Краснов пришёл по траншее через пять минут. Спокойный. Телефон в руке, провод за ним.
— Гаубица идёт, — сказал он. — Прямая наводка. Ждём.
Ждали. Час. Полтора. Касатонов стрелял, не давая пулемёту работать без перерыва, и каждый выстрел покупал три-четыре секунды тишины. Сёмин сидел на дне траншеи, прислонившись к стенке, карабин на коленях. Смотрел на карабин. Карабин был мокрый, в глине, но затвор чистый: Сёмин протёр его рукавом. Магазин полный, десять патронов ждали. Сёмин ждал вместе с ними.
Рядом сидел Бережной. Молчал. Лицо серое. Руки на автомате, не дрожали. Но губы он сжал так, что белели.
В тринадцать десять ударило. Тяжело, не как миномёт и не как полевая пушка: густо, глубоко, так, что вздрогнули стенки траншеи. Гаубица. Стопятидесятидвухмиллиметровая. Прямая наводка. По высоте.
Второй удар.
Третий.
Пулемёт замолчал.
Тишина.
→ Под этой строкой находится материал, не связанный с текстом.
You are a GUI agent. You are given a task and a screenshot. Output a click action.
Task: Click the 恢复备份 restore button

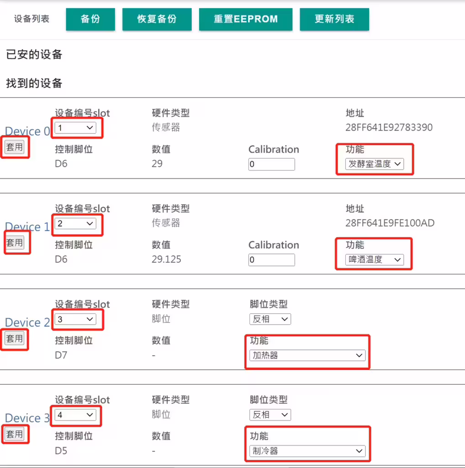157,19
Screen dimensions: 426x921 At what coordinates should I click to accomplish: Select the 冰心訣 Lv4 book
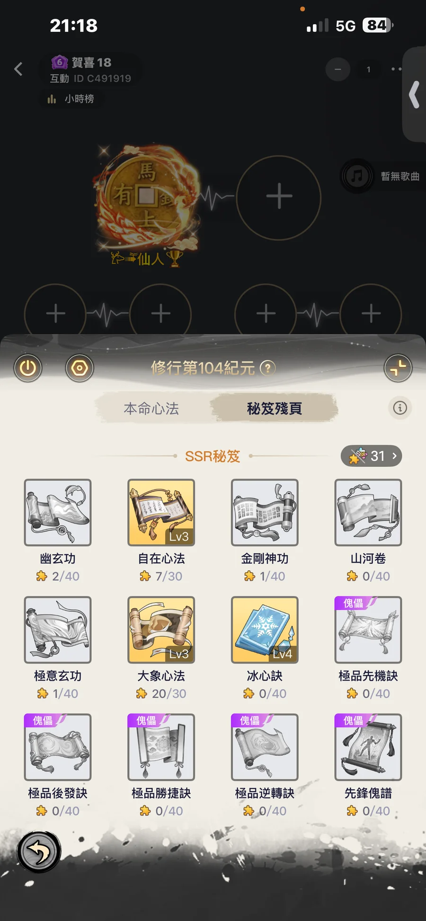click(x=265, y=630)
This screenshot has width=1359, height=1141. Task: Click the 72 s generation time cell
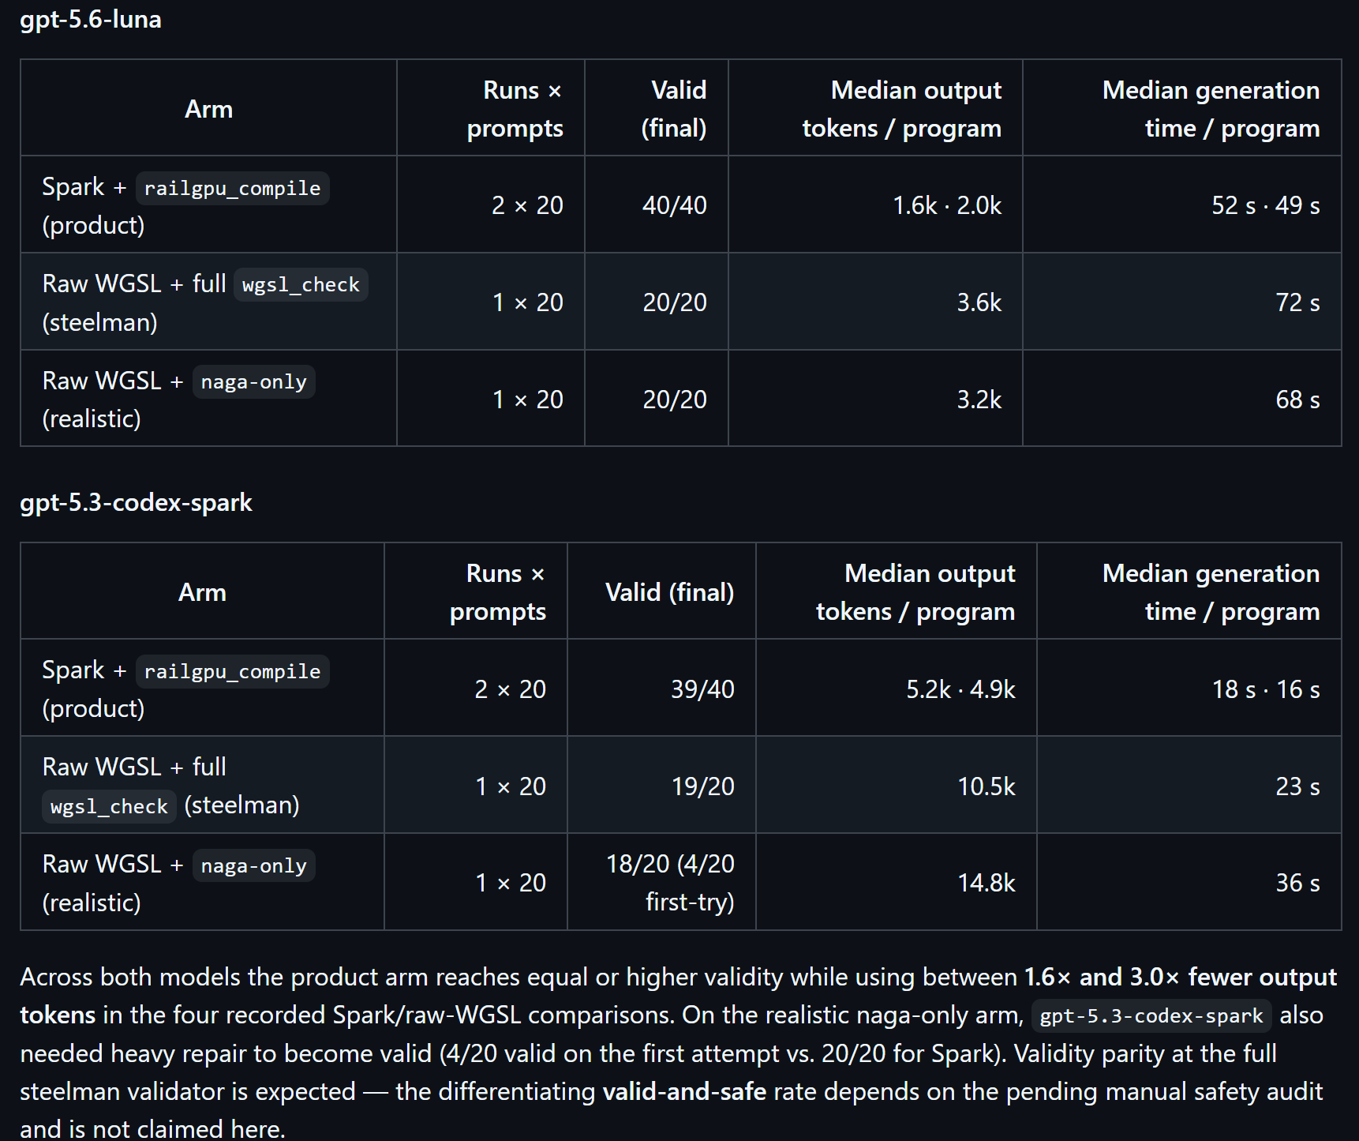pos(1181,302)
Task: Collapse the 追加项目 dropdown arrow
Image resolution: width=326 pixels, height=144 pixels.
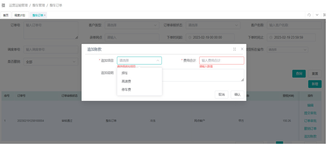Action: 158,61
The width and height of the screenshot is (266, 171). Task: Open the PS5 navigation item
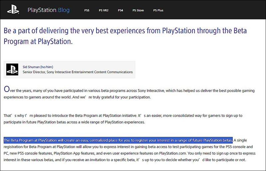click(x=87, y=10)
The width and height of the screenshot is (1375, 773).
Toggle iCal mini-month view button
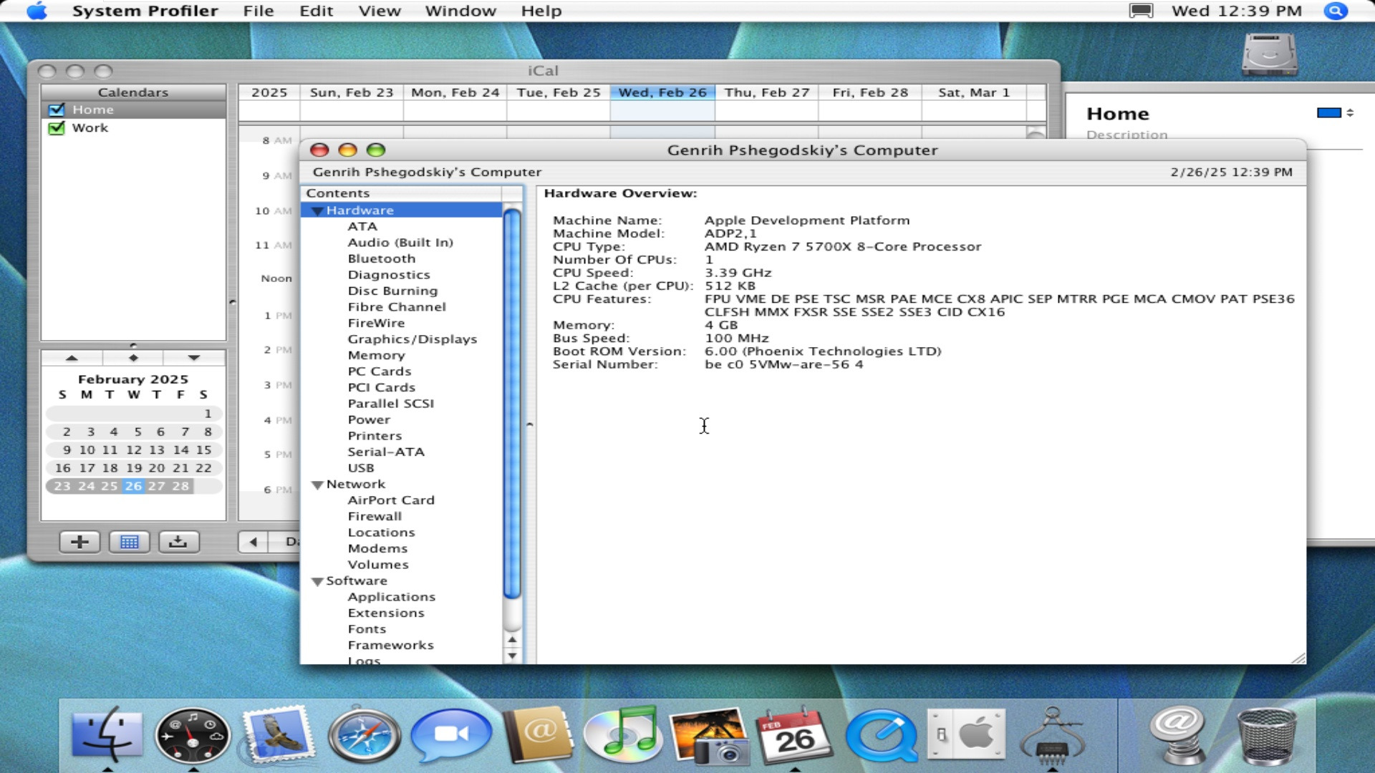[129, 542]
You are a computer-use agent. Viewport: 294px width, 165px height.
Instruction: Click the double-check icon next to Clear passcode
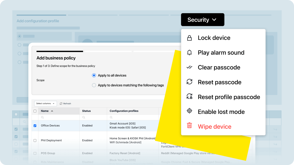pos(190,67)
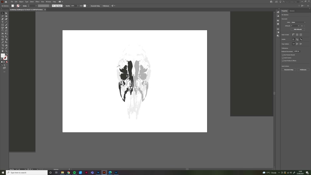Toggle the Scale Corners checkbox
The image size is (311, 175).
pos(283,58)
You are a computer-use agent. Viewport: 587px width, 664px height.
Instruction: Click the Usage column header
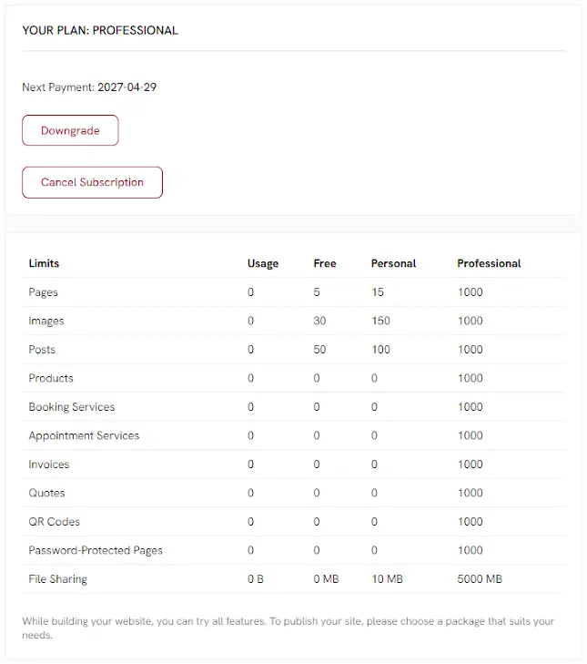click(263, 263)
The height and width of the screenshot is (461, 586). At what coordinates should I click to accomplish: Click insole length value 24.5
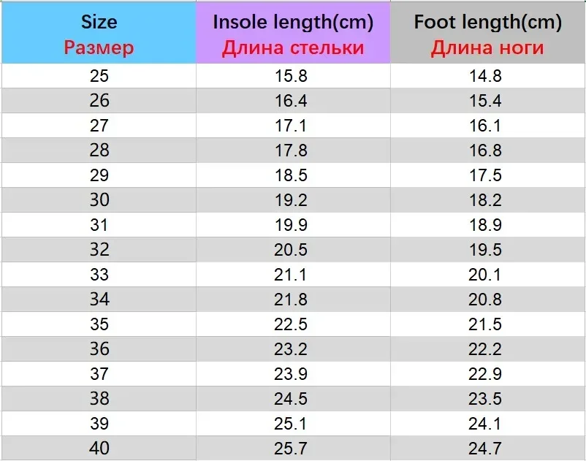pos(293,399)
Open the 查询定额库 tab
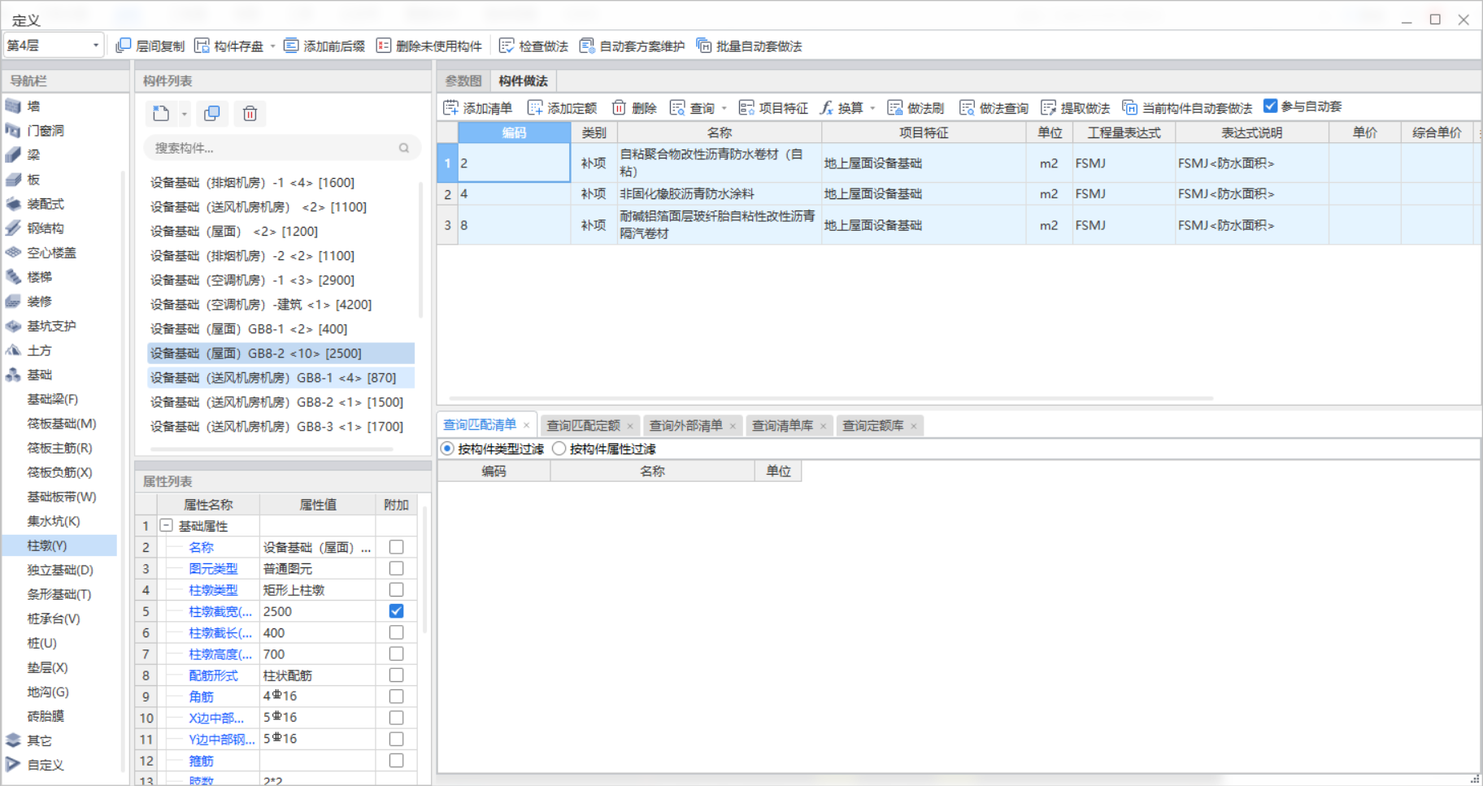 click(x=873, y=424)
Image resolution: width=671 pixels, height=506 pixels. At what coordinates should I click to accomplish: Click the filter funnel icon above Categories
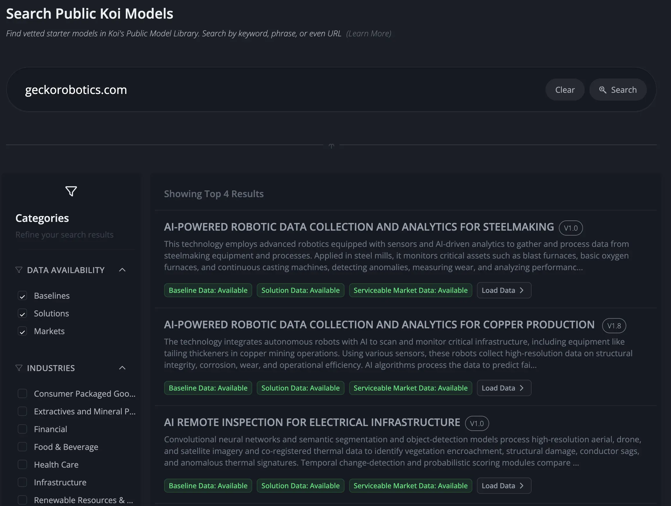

Настоящая. Без очередей, без свиста, без ударов. Только далёкая канонада на правом фланге, где шла другая дивизия, другой бой, другая арифметика.
— Вперёд! — крикнул Краснов из-за поворота траншеи.
Сёмин встал. Вылез из траншеи. Побежал.
Двести метров до второй линии. На этот раз не один: рядом Тимохин, рядом Бережной, слева люди из первого взвода, справа из третьего. Рота шла цепью, пригнувшись; Сёмин бежал в цепи с карабином в руках и видел вторую траншею: бруствер, проволоку, движение за бруствером, каски. Оттуда стреляли, пули шли навстречу, воздух трещал.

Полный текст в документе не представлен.